23 Haw. 133, 1916 Haw. LEXIS 38
CourtHawaii Supreme Court
DecidedFebruary 1, 1916
DocketNo. 874
StatusPublished
Cited by15 cases

This text of 23 Haw. 133 (Territory v. Palai) is published on Counsel Stack Legal Research, covering Hawaii Supreme Court primary law. Counsel Stack provides free access to over 12 million legal documents including statutes, case law, regulations, and constitutions.

Bluebook
Territory v. Palai, 23 Haw. 133, 1916 Haw. LEXIS 38 (haw 1916).

Opinion

OPINION OP THE COURT BY

ROBERTSON, C.J.

The defendant was convicted upon an indictment under R. L. 1915, Sec. 4028, charging that on the 1st day of April, 1915, in the district of South Hilo, county of Hawaii, he did unlawfully use dynamite with intent to injure, destroy and damage a certain sugar mill, the property of the Onomea Sugar Company, and brings the case to this court upon exceptions. After the case was submitted counsel were asked to file briefs upon a point which had not been presented, namely, whether in a case of this kind it is incumbent upon the prosecution to allege and prove actual injury to property as a result of the unlawful use of the explosive. The indictment, it will be observed, alleged the unlawful use of dynamite with intent to injure the property, and the evidence adduced at the trial showed that there had been no explosion and that no actual damage had been done to the mill in question. Section 4028 provides that “Any person unlawfully using dynamite or other explosive chemical or substance for the purpose of inflicting bodily injury upon, or to terrify and frighten, any person, or to injure or destroy any property, or damage the same in any manner, shall be liable,” etc.

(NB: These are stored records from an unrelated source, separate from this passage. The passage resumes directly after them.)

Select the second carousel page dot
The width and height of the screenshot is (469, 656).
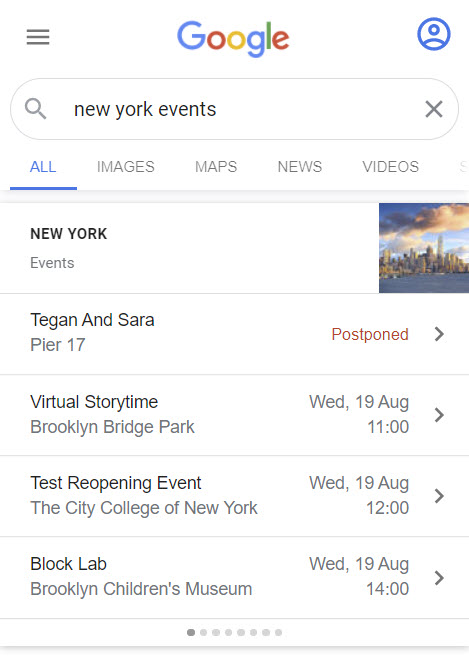(x=203, y=632)
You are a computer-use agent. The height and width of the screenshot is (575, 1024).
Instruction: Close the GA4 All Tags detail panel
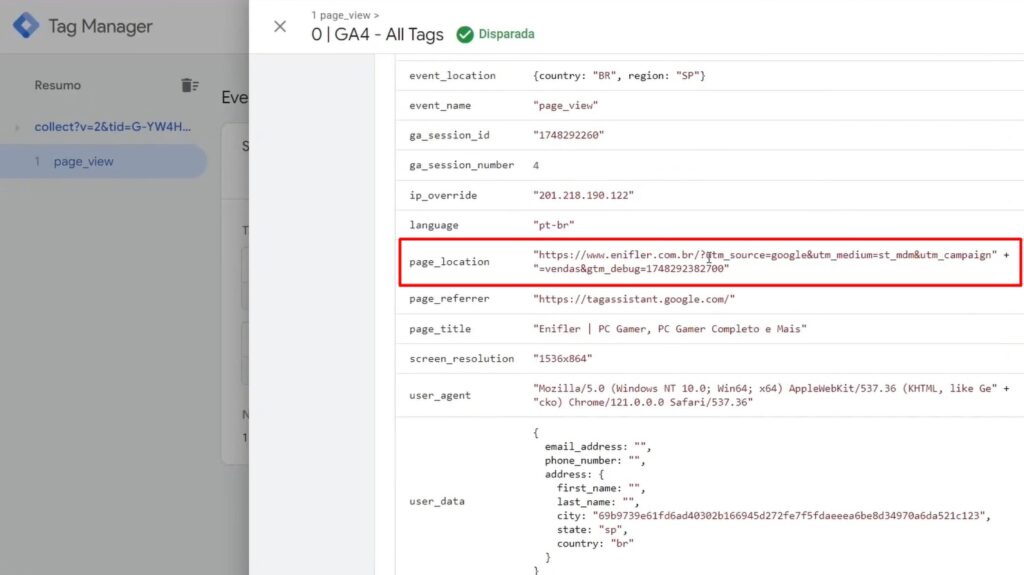tap(280, 27)
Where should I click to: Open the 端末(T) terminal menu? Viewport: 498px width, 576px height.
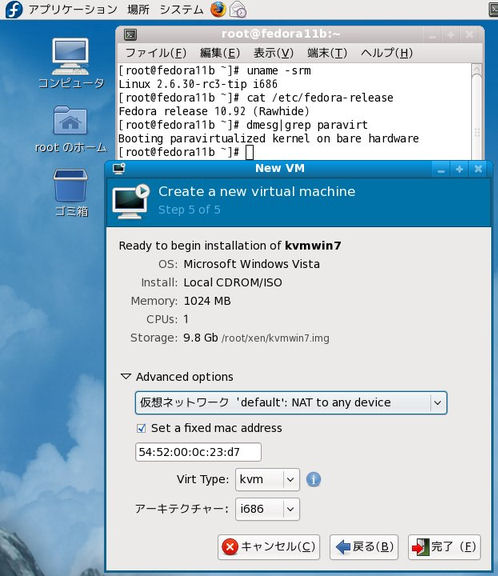click(x=327, y=53)
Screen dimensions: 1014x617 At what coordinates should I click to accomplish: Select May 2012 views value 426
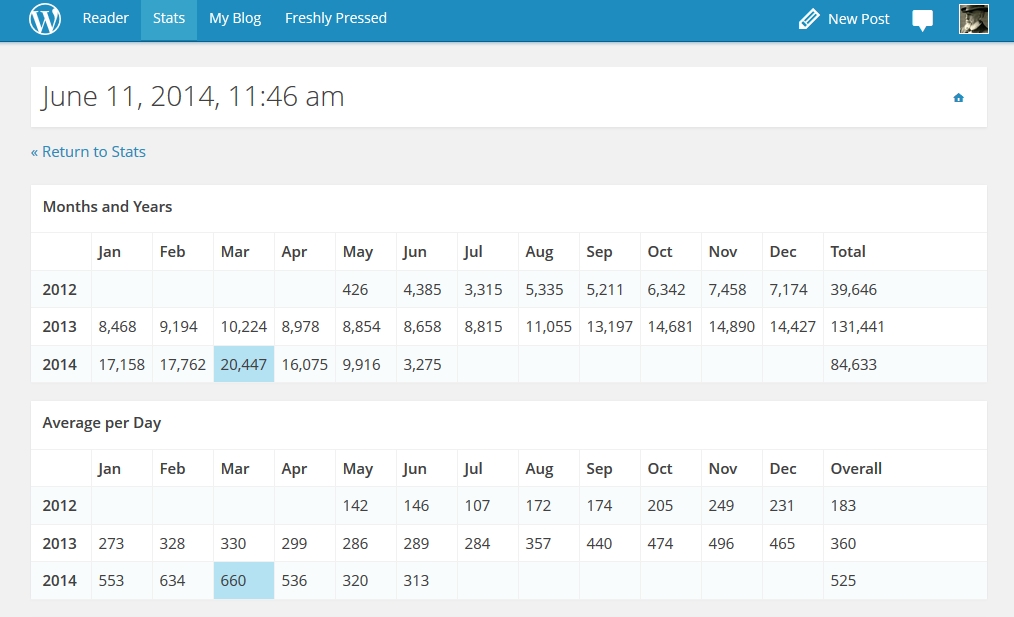pyautogui.click(x=355, y=290)
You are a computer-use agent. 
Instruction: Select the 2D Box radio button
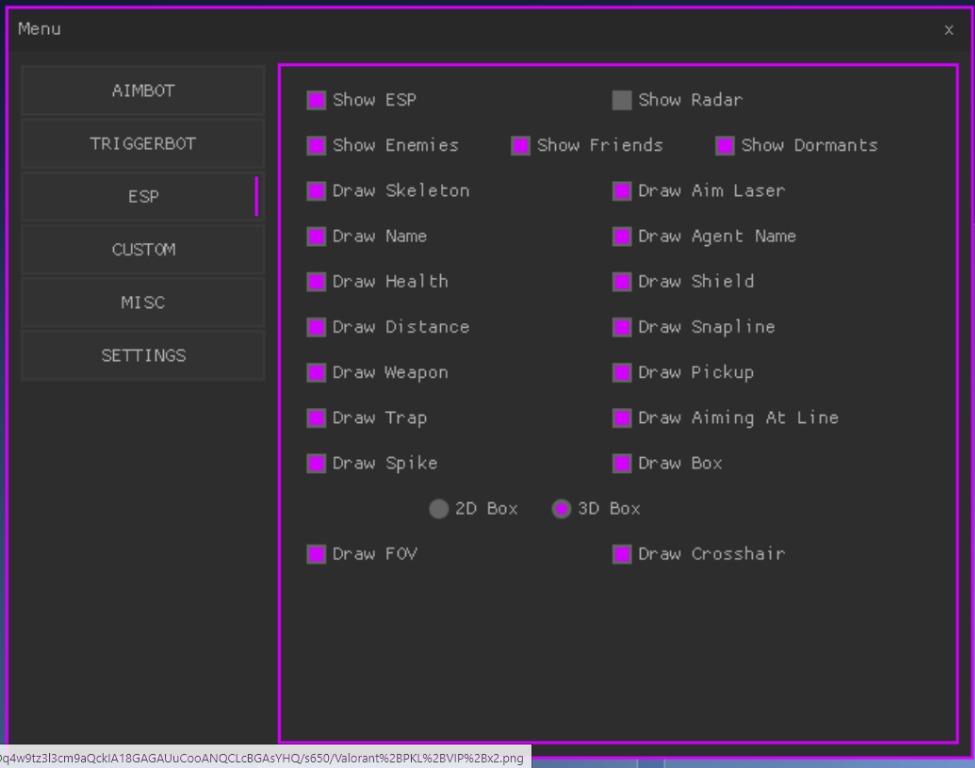[x=438, y=509]

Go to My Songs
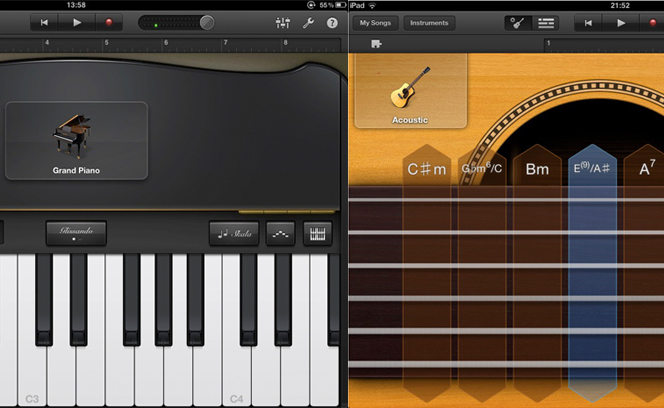[376, 22]

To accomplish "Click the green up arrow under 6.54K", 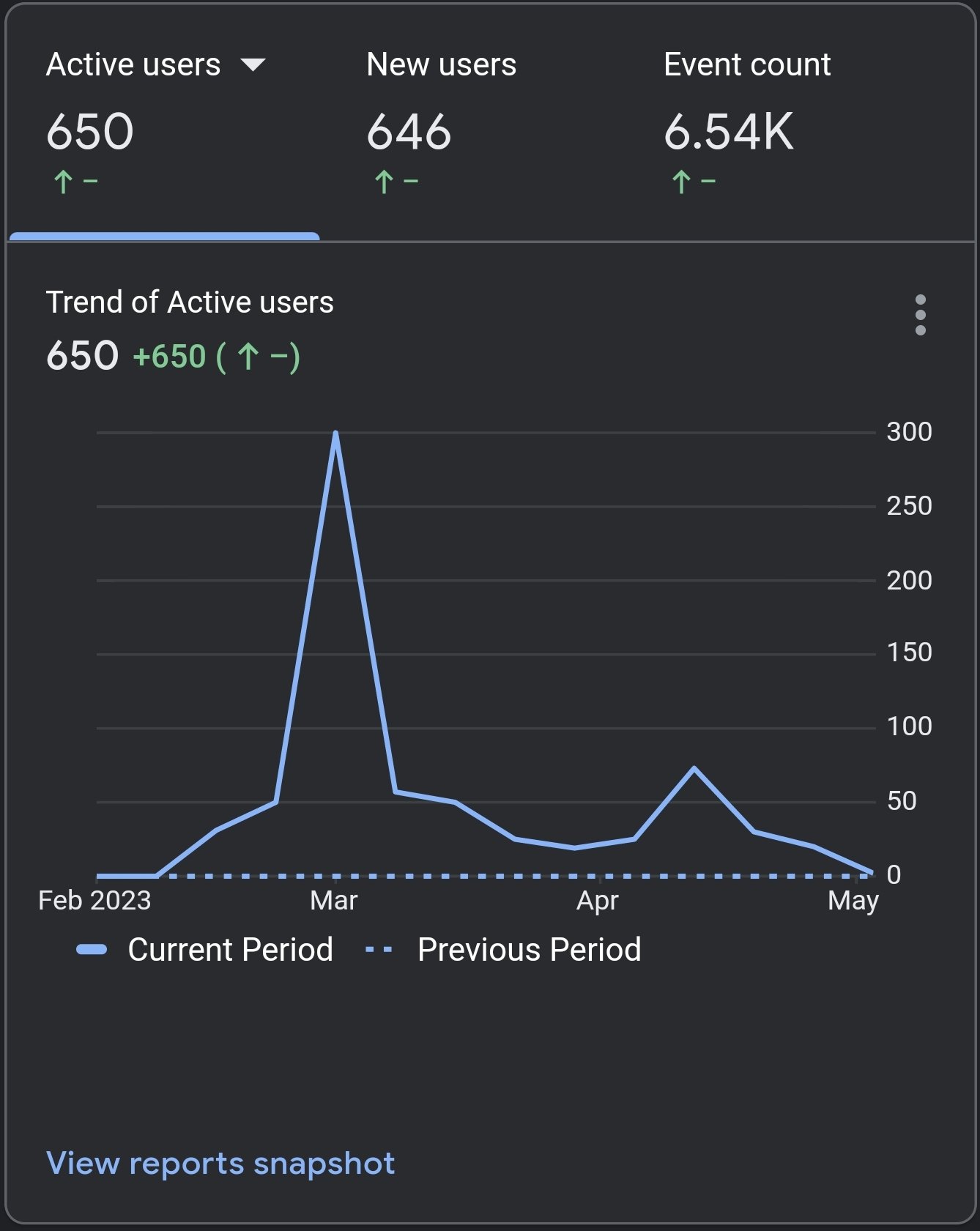I will pyautogui.click(x=681, y=182).
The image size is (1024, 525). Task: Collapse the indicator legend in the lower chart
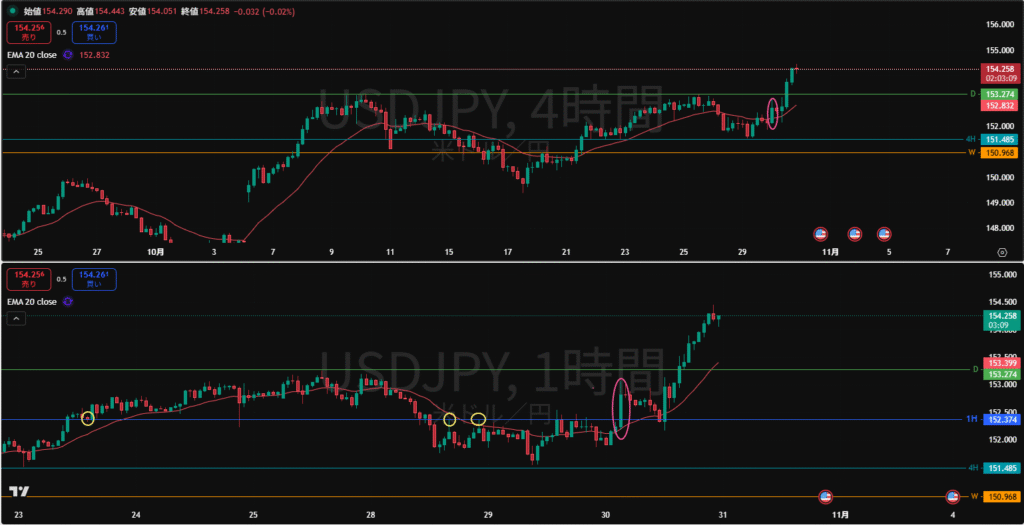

Counsel for the defendant contends that so far as this case is concerned it is as though the statute read “Any person unlawfully using dynamite to injure, destroy or damage [135]*135any property,” etc., and that as at the time the statute was first enacted (June 15, 1893) the only unlawful use of dynamite was its use in committing malicious injury, actual injury must be shown, and that the word “unlawfully” as used in section 4028 was not intended as a prohibition of the acts therein mentioned. He also argues that the fact that in the revision of 1905, and again in the revision of 1915, the provisions of the act of 1893 were included in the same chapter with the provisions relating to the offense of malicious injury adds force to his contention: that even if the words “for the purpose,” as used in section 4028, are the equivalent of “with the intent” they are not grammatically connected with the words “to injure or destroy any property;” and, further, that a use of dynamite with intent to injure property is not a use to injure it.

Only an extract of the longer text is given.